(WHAT TO DO): Reproduce the records below exactly as they appear.

☆ ☆ ☆ ☆ ☆ ☆ ☆

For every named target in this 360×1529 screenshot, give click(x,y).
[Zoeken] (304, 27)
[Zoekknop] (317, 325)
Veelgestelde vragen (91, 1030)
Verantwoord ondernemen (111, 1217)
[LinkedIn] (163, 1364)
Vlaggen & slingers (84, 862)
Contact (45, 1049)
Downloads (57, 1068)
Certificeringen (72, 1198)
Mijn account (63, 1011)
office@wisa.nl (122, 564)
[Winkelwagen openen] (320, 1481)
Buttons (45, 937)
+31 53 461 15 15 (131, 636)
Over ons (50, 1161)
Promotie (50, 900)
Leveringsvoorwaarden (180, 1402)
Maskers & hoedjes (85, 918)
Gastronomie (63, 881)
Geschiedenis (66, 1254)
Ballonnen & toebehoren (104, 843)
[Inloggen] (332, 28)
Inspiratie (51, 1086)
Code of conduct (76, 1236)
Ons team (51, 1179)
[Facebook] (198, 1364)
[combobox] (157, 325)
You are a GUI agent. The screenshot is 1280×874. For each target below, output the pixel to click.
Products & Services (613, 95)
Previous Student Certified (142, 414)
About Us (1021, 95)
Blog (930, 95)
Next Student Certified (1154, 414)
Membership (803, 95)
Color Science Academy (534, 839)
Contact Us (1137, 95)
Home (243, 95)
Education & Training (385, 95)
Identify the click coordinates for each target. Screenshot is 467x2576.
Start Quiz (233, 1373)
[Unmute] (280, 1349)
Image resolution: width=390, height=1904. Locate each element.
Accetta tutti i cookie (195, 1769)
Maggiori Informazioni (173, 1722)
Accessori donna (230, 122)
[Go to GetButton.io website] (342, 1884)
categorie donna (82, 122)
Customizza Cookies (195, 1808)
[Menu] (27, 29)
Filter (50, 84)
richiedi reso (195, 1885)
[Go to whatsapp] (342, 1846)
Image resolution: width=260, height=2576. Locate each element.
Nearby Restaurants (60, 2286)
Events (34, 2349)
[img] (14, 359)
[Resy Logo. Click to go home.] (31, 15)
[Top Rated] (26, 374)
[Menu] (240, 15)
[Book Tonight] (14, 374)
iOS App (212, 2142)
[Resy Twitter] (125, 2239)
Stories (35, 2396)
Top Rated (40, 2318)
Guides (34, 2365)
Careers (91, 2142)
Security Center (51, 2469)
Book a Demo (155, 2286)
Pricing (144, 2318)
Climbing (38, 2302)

☆ ☆ ☆ ☆ ☆ ☆ ☆

(EXERCISE SOLUTION):
For every named target in this 360×1529 screenshot, give click(x,y).
[Zoeken] (304, 27)
[Zoekknop] (317, 325)
Veelgestelde vragen (91, 1030)
Verantwoord ondernemen (111, 1217)
[LinkedIn] (163, 1364)
Vlaggen & slingers (84, 862)
Contact (45, 1049)
Downloads (57, 1068)
Certificeringen (72, 1198)
Mijn account (63, 1011)
office@wisa.nl (122, 564)
[Winkelwagen openen] (320, 1481)
Buttons (45, 937)
+31 53 461 15 15 (131, 636)
Over ons (50, 1161)
Promotie (50, 900)
Leveringsvoorwaarden (180, 1402)
Maskers & hoedjes (85, 918)
Gastronomie (63, 881)
Geschiedenis (66, 1254)
Ballonnen & toebehoren (104, 843)
[Inloggen] (332, 28)
Inspiratie (51, 1086)
Code of conduct (76, 1236)
Ons team (51, 1179)
[Facebook] (198, 1364)
[combobox] (157, 325)
You are a GUI agent. The screenshot is 1280×874. For each target below, output the pixel to click.
Products & Services (613, 95)
Previous Student Certified (142, 414)
About Us (1021, 95)
Blog (930, 95)
Next Student Certified (1154, 414)
Membership (803, 95)
Color Science Academy (534, 839)
Contact Us (1137, 95)
Home (243, 95)
Education & Training (385, 95)
Identify the click coordinates for each target. Screenshot is 467x2576.
Start Quiz (233, 1373)
[Unmute] (280, 1349)
Image resolution: width=390, height=1904. Locate each element.
Accetta tutti i cookie (195, 1769)
Maggiori Informazioni (173, 1722)
Accessori donna (230, 122)
[Go to GetButton.io website] (342, 1884)
categorie donna (82, 122)
Customizza Cookies (195, 1808)
[Menu] (27, 29)
Filter (50, 84)
richiedi reso (195, 1885)
[Go to whatsapp] (342, 1846)
Image resolution: width=260, height=2576. Locate each element.
Nearby Restaurants (60, 2286)
Events (34, 2349)
[img] (14, 359)
[Resy Logo. Click to go home.] (31, 15)
[Top Rated] (26, 374)
[Menu] (240, 15)
[Book Tonight] (14, 374)
iOS App (212, 2142)
[Resy Twitter] (125, 2239)
Stories (35, 2396)
Top Rated (40, 2318)
Guides (34, 2365)
Careers (91, 2142)
Security Center (51, 2469)
Book a Demo (155, 2286)
Pricing (144, 2318)
Climbing (38, 2302)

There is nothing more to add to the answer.